In this story several fires were festering. 1) Isaac and Rebekah played favorites with their twin boys. 2) Two brothers were very different and both were jealous of the other. 3) A culture dictated that the oldest son, even if a twin and the oldest by only few minutes, got a bigger portion of inheritance. 4) A society believed that a last blessing from a dying father could predict and set a son’s future… something which we post-modern westerners have a lot of trouble with.
All of these smoldering troubles led Jacob (the youngest twin) with the help of his mother to manipulate his future through deception and lies. He dressed up like his brother and tricked his blind father into giving him the oldest son blessing. He took things into his own hands to get what he thought he deserved and it all blew apart.
Before the twins were even born God had told Rebekah the younger would be the ancestor of God’s people. So did Jacob really need Esau’s extra inheritance to make God’s plan happen? No. Did Jacob need to pretend to be Esau in order for God to work God’s purposes out? No. Isn’t it true that one of many temptations for us humans is to thinking we can be in control and to prefer our means of getting things done to God’s ways? Yes.
With cheated Esau planning his brother’s murder, Jacob had to run for his life, leaving parents, friends, even the birthright and blessing he had manipulated to get. Everything was left behind, and for the first time in his life he was really alone. He was on a long journey through wild country to a place that he had never seen, to relatives that he had never met. If anyone was scared and uncertain about his future, it was Jacob that first night when he laid his head on a stone and tried to sleep.

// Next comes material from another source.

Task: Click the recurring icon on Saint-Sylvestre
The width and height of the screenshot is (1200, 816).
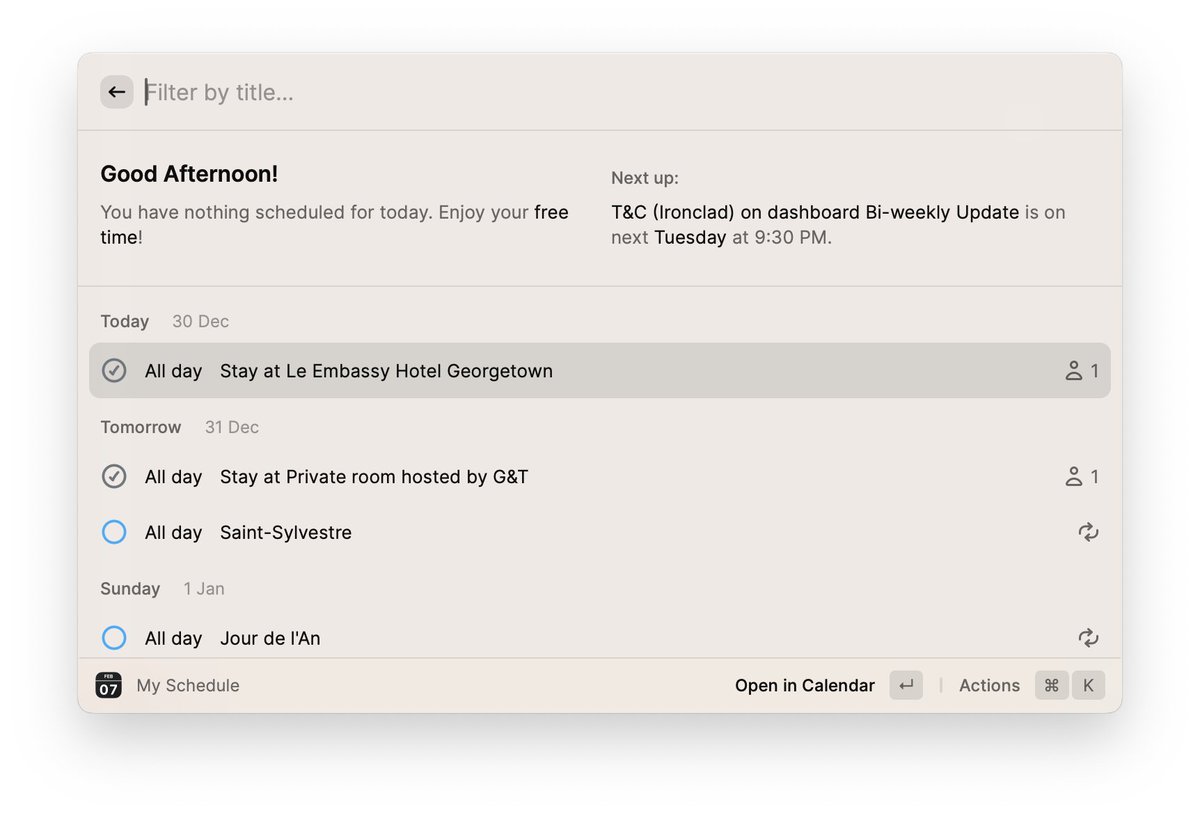Action: [x=1088, y=532]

Sometimes we have to be scared, desperate, lonely or uncertain about the future, before we can hear God. It’s that human nature thing again. That night with his hopes shattered, Jacob finally heard God’s message to him. The dream of a ladder to heaven was certainly strange (stone pillows will do it every time) and makes good illustrations and camp songs. But it’s God’s message that is really profound:
Jacob, I will make your descendants live in this land you are lying on.
I will bless all the people’s of the earth through you and your descendants.

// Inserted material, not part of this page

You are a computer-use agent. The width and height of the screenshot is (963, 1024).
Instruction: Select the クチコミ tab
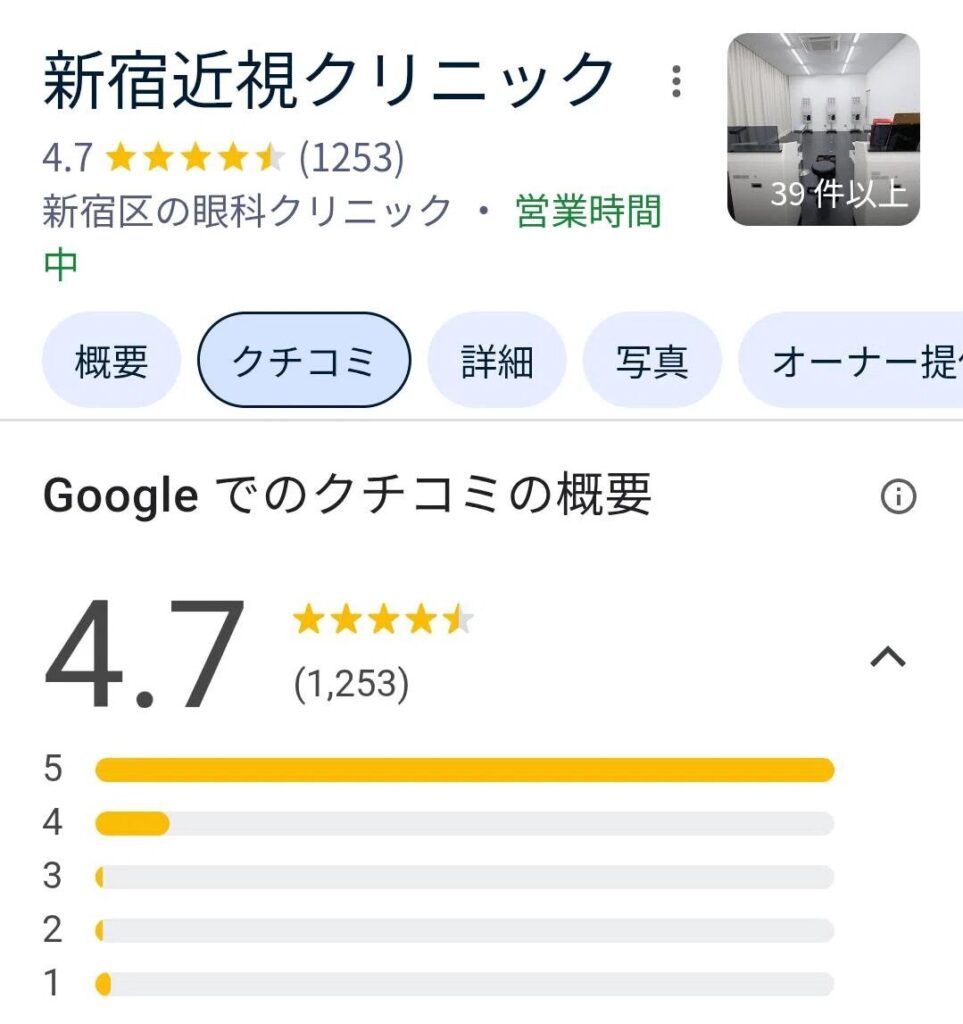click(304, 361)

I am with you now and I will keep you safe on your journey. I will bring you back home one day. That’s my promise to you.
So Jacob didn’t need a birthright after all, or a father’s blessing, or tents and herds or any of that. He needed to know that God was his God, not just his father’s God. He needed God’s blessing and God’s promise, not his scheming. He didn’t start realizing that until his lonely night under the stars.
Centuries later we know that one of Jacob’s descendants was Jesus our savior. We, on the other side of the world and most of us not even Jewish, have inherited that profound blessing through Jesus. The blessing of baptism is like the blessing of God for Jacob that night he slept with his head on a stone pillow, because at our baptism God says to us:
You are mine. You are forgiven, even forgiven the ways you try to control things without me. You are not alone. My son died for you, and now you belong to the family of Jesus Christ. I will never leave you on this journey and I will keep your life…..forever.
That’s God’s promise in case we have been overwhelmed with the journey this week and simply forgot.